A few days ago headlines such as “Liberals swear more on twitter than right-wingers, says study” swept the news. I was skeptical from the beginning, wondering whether the authors of the study controlled for age. Turns out, they didn’t.

Sylwester, K., & Purveyer, M. (2015). Twitter language use reflects psychological differences between Democrats and Republicans. is a correlation study, not a causation study, as its title would imply. These psychological differences are likely to reflect a whole other set of variables.

The authors of the study do not use any control variables. They regress various words used by Twittter account owners on a dummy variable indicating whether the person is a Democrat. They also simply count the number of times specific words were used by Republicans or Democrats. So it’s not just age that they do not control for; it’s geography, too.

I don’t think many people would argue with the fact that younger people tend to be more liberal. Younger people could also be less reluctant to use swear words. Similarly, Republicans tend to be more religious, so it makes sense that they use words like “God” and “psalm” in their tweets more than Democrats.

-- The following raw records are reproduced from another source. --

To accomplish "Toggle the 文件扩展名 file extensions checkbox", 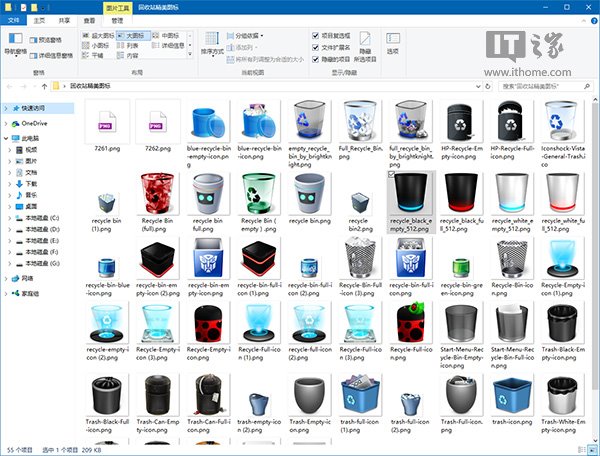I will (317, 47).
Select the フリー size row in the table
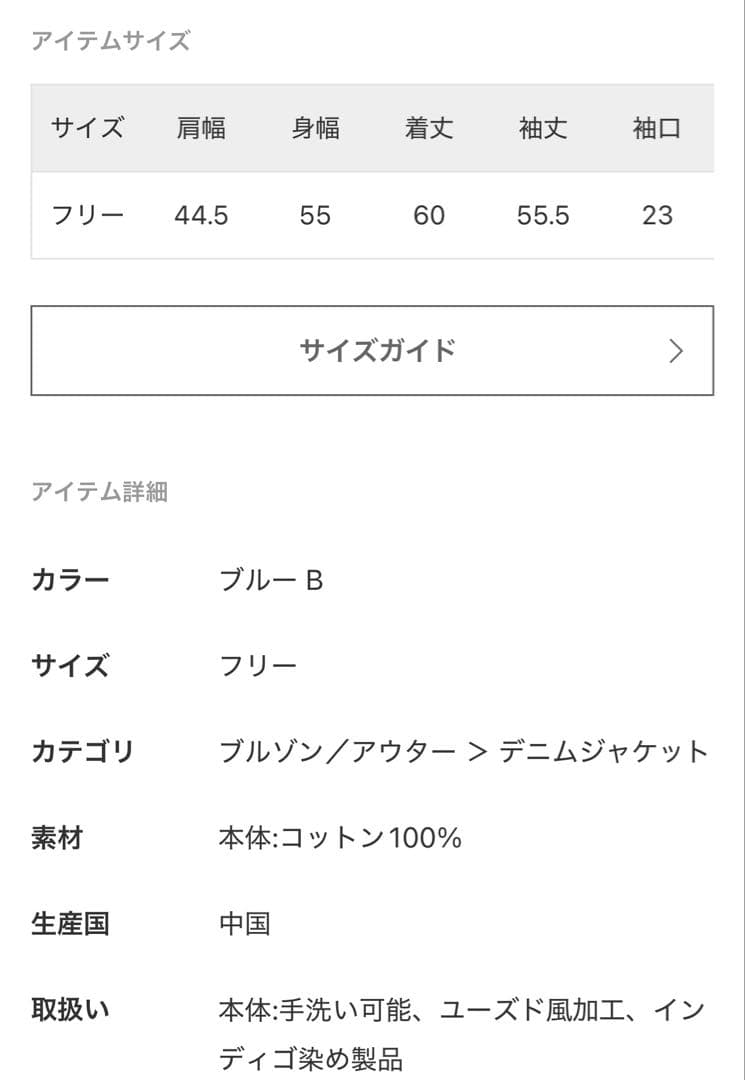 pyautogui.click(x=87, y=214)
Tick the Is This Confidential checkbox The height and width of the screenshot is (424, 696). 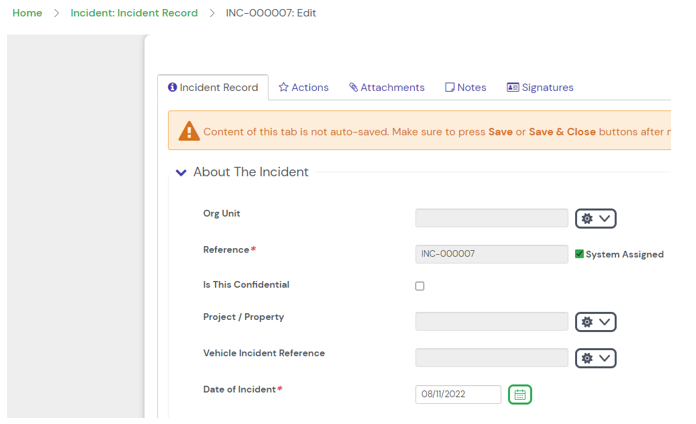[420, 286]
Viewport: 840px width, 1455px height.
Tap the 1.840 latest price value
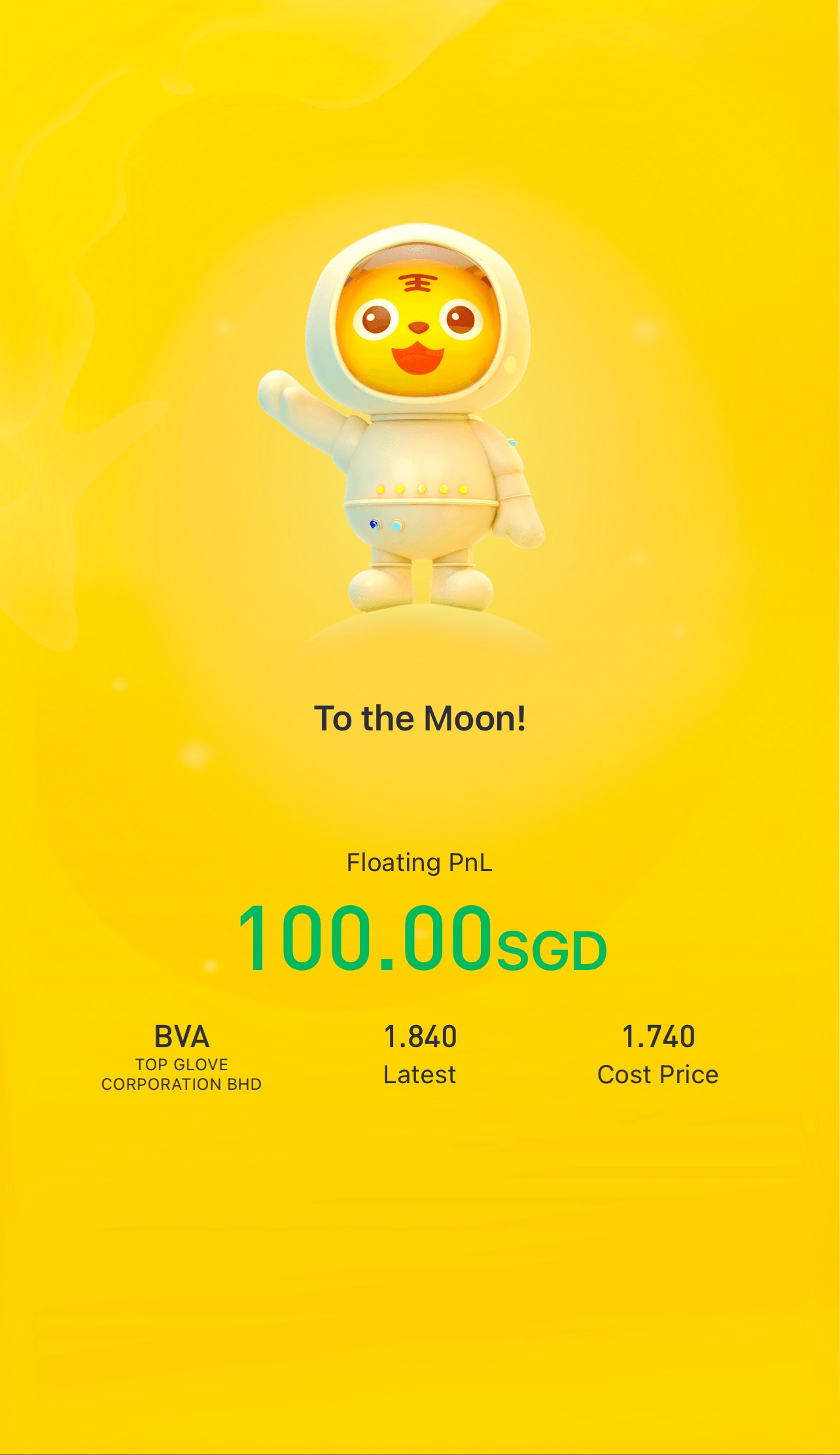pos(420,1036)
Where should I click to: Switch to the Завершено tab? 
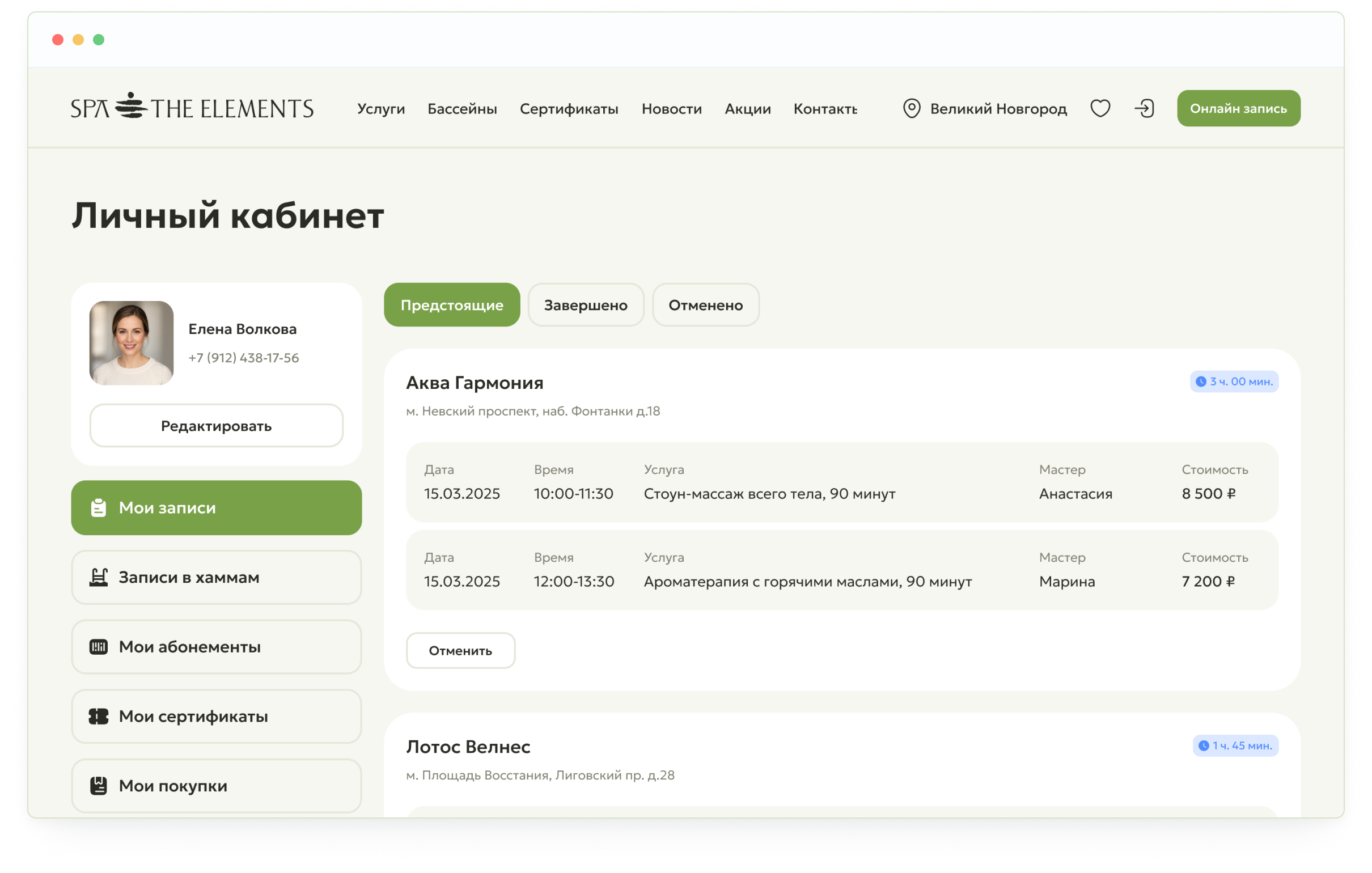586,305
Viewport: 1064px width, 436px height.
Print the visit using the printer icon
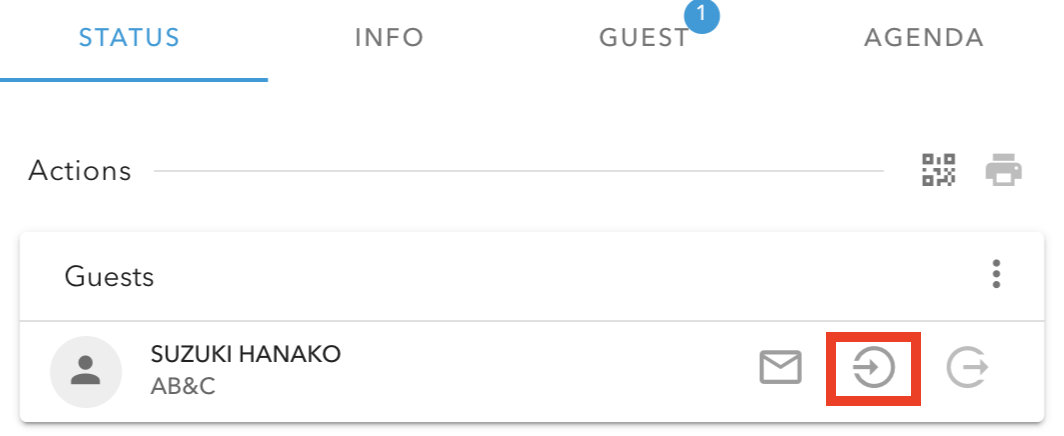point(1004,170)
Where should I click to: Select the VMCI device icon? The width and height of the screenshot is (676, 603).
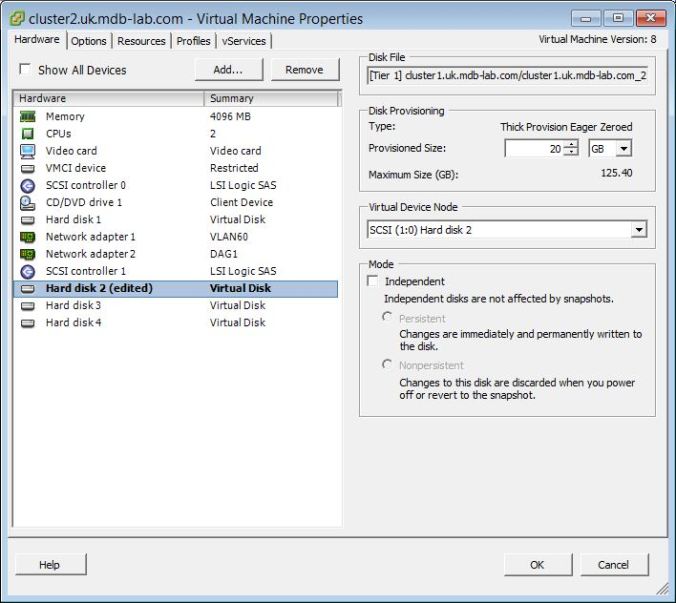[27, 168]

However, the fact that they use more religious words stems more from their geography, rather than their political affiliation. It is the former that tends to cause the other, more often than the other way around. A very simple example: living in the south is likely to mean you were brought up in a Republican family, being a Republican doesn’t make you move south.

Now, I know that they probably couldn’t get data on age and geography (and on other characteristics of the user) because of privacy settings. Plus, I’d imagine that Twitter doesn’t ask you for your exact age when you sign up, and even if it did, there is nothing stopping you from lying.

Since this is the case, is there a point in publishing a study like this? I’d like to see whether the trends still hold when age, geography, level of education, and a whole set of other variables are controlled for.